Assigned task >> Could you print every record below exactly as it appears?

Records for this exercise >>
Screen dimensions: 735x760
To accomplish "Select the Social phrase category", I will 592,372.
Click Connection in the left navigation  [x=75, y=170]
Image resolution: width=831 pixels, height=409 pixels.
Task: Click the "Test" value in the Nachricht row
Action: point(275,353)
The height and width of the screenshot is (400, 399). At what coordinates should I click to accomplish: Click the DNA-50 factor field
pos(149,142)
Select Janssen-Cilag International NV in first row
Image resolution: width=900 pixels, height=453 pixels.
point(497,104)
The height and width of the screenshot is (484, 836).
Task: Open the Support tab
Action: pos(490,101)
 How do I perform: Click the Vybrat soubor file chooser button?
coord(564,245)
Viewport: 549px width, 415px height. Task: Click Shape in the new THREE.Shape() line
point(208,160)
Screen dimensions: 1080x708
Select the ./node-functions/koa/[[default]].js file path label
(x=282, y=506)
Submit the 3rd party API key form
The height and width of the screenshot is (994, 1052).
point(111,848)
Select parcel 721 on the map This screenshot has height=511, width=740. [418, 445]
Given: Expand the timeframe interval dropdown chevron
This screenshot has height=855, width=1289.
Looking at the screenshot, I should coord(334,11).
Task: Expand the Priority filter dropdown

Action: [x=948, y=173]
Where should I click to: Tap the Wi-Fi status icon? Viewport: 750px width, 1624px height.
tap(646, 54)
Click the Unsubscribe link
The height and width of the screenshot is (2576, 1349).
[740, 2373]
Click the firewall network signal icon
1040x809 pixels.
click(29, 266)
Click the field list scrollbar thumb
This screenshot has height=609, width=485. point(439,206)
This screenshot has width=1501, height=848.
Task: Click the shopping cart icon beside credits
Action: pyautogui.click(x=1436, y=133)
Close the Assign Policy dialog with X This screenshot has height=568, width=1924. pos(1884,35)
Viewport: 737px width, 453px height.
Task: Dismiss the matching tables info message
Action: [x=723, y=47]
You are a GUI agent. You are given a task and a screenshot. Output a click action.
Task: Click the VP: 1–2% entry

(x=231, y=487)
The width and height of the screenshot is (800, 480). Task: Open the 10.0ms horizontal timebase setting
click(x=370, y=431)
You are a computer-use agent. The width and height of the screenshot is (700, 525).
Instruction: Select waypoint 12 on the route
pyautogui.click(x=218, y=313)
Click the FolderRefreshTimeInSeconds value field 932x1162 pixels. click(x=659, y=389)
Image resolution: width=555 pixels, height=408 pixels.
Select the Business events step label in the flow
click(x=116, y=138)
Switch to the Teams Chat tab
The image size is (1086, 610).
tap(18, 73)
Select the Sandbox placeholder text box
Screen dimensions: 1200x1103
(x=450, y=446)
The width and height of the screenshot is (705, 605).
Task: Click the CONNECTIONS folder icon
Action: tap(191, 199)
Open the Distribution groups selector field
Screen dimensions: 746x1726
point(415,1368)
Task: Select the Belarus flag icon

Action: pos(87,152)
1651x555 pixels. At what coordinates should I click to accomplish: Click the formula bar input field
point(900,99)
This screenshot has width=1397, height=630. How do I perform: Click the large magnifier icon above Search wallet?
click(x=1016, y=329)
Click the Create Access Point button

Problem solution >>
Screen dimensions: 735x760
To accomplish "Select the Social phrase category", I will 592,372.
Click Connection in the left navigation  [x=75, y=170]
Image resolution: width=831 pixels, height=409 pixels.
Task: Click the "Test" value in the Nachricht row
Action: point(275,353)
The height and width of the screenshot is (400, 399). At what coordinates should I click to accomplish: Click the DNA-50 factor field
pos(149,142)
Select Janssen-Cilag International NV in first row
Image resolution: width=900 pixels, height=453 pixels.
point(497,104)
The height and width of the screenshot is (484, 836).
Task: Open the Support tab
Action: pos(490,101)
 How do I perform: Click the Vybrat soubor file chooser button?
coord(564,245)
Viewport: 549px width, 415px height. Task: Click Shape in the new THREE.Shape() line
point(208,160)
Screen dimensions: 1080x708
Select the ./node-functions/koa/[[default]].js file path label
(x=282, y=506)
Submit the 3rd party API key form
The height and width of the screenshot is (994, 1052).
point(111,848)
Select parcel 721 on the map This screenshot has height=511, width=740. [418, 445]
Given: Expand the timeframe interval dropdown chevron
This screenshot has height=855, width=1289.
Looking at the screenshot, I should coord(334,11).
Task: Expand the Priority filter dropdown

Action: [x=948, y=173]
Where should I click to: Tap the Wi-Fi status icon? Viewport: 750px width, 1624px height.
tap(646, 54)
Click the Unsubscribe link
The height and width of the screenshot is (2576, 1349).
[740, 2373]
Click the firewall network signal icon
1040x809 pixels.
click(29, 266)
Click the field list scrollbar thumb
This screenshot has height=609, width=485. point(439,206)
This screenshot has width=1501, height=848.
Task: Click the shopping cart icon beside credits
Action: pyautogui.click(x=1436, y=133)
Close the Assign Policy dialog with X This screenshot has height=568, width=1924. pos(1884,35)
Viewport: 737px width, 453px height.
Task: Dismiss the matching tables info message
Action: [x=723, y=47]
You are a GUI agent. You are given a task and a screenshot. Output a click action.
Task: Click the VP: 1–2% entry

(x=231, y=487)
The width and height of the screenshot is (800, 480). Task: Open the 10.0ms horizontal timebase setting
click(x=370, y=431)
You are a computer-use agent. The width and height of the screenshot is (700, 525).
Instruction: Select waypoint 12 on the route
pyautogui.click(x=218, y=313)
Click the FolderRefreshTimeInSeconds value field 932x1162 pixels. click(x=659, y=389)
Image resolution: width=555 pixels, height=408 pixels.
Select the Business events step label in the flow
click(x=116, y=138)
Switch to the Teams Chat tab
The image size is (1086, 610).
tap(18, 73)
Select the Sandbox placeholder text box
Screen dimensions: 1200x1103
(x=450, y=446)
The width and height of the screenshot is (705, 605).
Task: Click the CONNECTIONS folder icon
Action: tap(191, 199)
Open the Distribution groups selector field
Screen dimensions: 746x1726
point(415,1368)
Task: Select the Belarus flag icon

Action: pos(87,152)
1651x555 pixels. At what coordinates should I click to accomplish: Click the formula bar input field
point(900,99)
This screenshot has width=1397, height=630. How do I perform: Click the large magnifier icon above Search wallet?
click(x=1016, y=329)
Click the Create Access Point button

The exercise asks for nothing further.